Maybe you hear all that and you think, “Yeah, white trash.” Maybe you’re right. But the stories Appalachians tell are told to convey strength, self-reliance, community, and trust. They are stories of people forgotten about by the outside world—or never cared about to begin with. Like so many places where money has dried up, drugs have become one of the primary industries. Painkillers are dubbed “hillbilly heroin.” Pharmacies appear and disappear in a month’s time or less, just ahead of any law enforcement agency catching up with them. Young men without other jobs make drugs runs, to Miami, most often.

My own cousin is disabled following a massive stroke caused by drug use. He used dirty needles, which led to an infection, which led to a stroke. The right side of his body is mostly paralyzed. Like me, he’s 33. His mother died late last year. Her cancer was dubbed a “lifestyle cancer.” In this case, it was code for prostitution, the profession by which she supported her drug habit. She was 56 years old.

Those hard stories are not as rare as they should be. Communities of all sorts outside the privileged groups can tell them. White trash communities would be surprised, I imagine, by how much they have in common with the brown and black communities they look down upon. These are the people who heard the promise of jobs like they remember and voted for Trump, hopeful, and certain that nothing in Washington would make its way to the hills of Appalachia any way.

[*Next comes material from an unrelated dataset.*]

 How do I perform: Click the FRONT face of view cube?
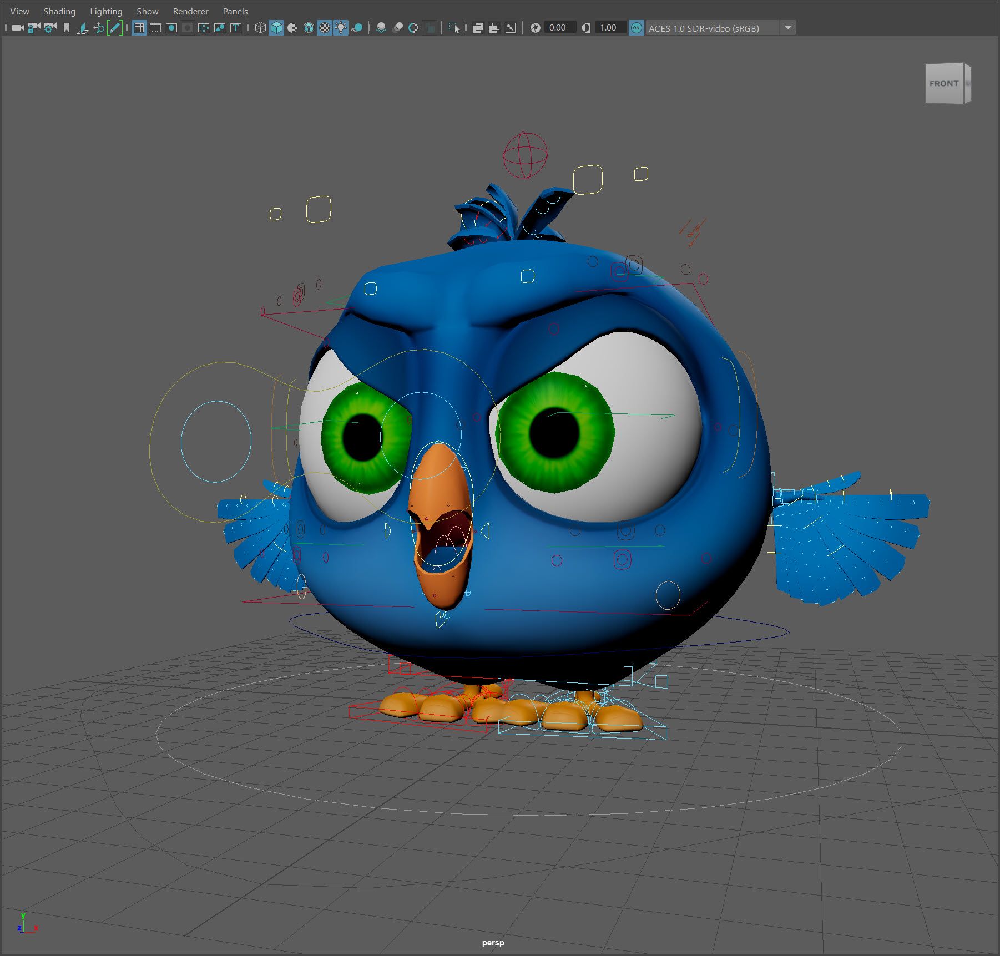coord(943,84)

I could tell you stories all day. I could tell you beautiful stories from the cemeteries where I played as a child, and my churches, and my schools. We could sing the songs of Appalachia, “Down in the Valley,” and “What Wondrous Love Is This,” and “Pretty Polly.” I could bring out my grandmother’s quilts, made lovingly and with great skill. I could teach y’all how to make cream candy and to churn butter. We could eat biscuits and fried chicken and talk all afternoon.

But what I want you to remember is this: you have to let yourself fall in love.

If you want to do justice, if you want to fight for equity, if you want to show compassion, first you have to fall in love. You have to fall in love with this neighbor who voted for Trump, against all their best interests. You have to fall in love with the person ripping their life apart. You have to fall in love with the people clinging to the old ways of doing things. You have to fall in love with the people who spend commodities like time and money in different ways than you do.

You have to fall in love, because otherwise, you’ll never see like they do. You have to fall in love to see beauty where your neighbor does. You have to fall in love to see strength where your neighbor does. You have to fall in love to see life where your neighbor does. You have to fall in love.

And if, if you let yourself fall in love, you might just find yourself a partner in justice, equity, and compassion in ways you never imagined possible.